This component defines a mechanism, bdld::Datum, that provides a space-efficient discriminated union (i.e., a variant) that holds the value of either a scalar type (e.g., int, double, Date) or an aggregate (i.e., array or map) of Datum objects. The set of possible types that a datum may hold is described in the {Supported Types} section.
The Datum class is implemented as a POD-type, such that instances of the class are bitwise copyable and have trivial initialization, assignment and destruction. The Datum class is also (primarily) designed to be compact, especially on a 32-bit platform. Being a compact POD type, Datum is ideal for applications creating and copying very large numbers of variant values (the canonical use-case is for the values in a spreadsheet).
However, not all representable values can be stored in-line in footprint of a Datum object itself. Those types may require memory be allocated for storage. In order to keep the footprint of a Datum object as small as possible, a Datum object does not hold a reference to an allocator, and so memory must be explicitly managed by the user of Datum. See {Memory Management} for more details.
Datum has a notion of value, but is neither a value-semantic type, nor is it an in-core value-semantic type (see bsldoc_glossary ). A consequence of the Datum class's space-efficient design is that it does not fall neatly into any of the standard BDE type-classifications.
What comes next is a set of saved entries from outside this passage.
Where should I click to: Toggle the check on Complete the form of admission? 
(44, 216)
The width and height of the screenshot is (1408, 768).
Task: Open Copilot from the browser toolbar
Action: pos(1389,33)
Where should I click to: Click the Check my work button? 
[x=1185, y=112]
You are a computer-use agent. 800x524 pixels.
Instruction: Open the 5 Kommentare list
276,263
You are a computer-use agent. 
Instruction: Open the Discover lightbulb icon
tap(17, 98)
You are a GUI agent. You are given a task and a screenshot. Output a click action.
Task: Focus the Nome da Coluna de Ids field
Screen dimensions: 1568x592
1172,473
The Datum type's notion of value is expressed by its equality-operator – notice, in particular, that two Datum objects compare equal if the values they refer to are the same. However, Datum, as a POD, has compiler supplied copy and assignment operators that do not copy any of the storage a Datum may be pointing to, and only copy the address to which the Datum is pointing.
Notice that the differing treatment of references to external data between the equality comparison and the copy and assignment operations violates a couple properties required of a value-semantic type, most obviously: "The value of an object of the type is independent of any modifiable state that is not owned exclusively by that object." (see bsldoc_glossary ).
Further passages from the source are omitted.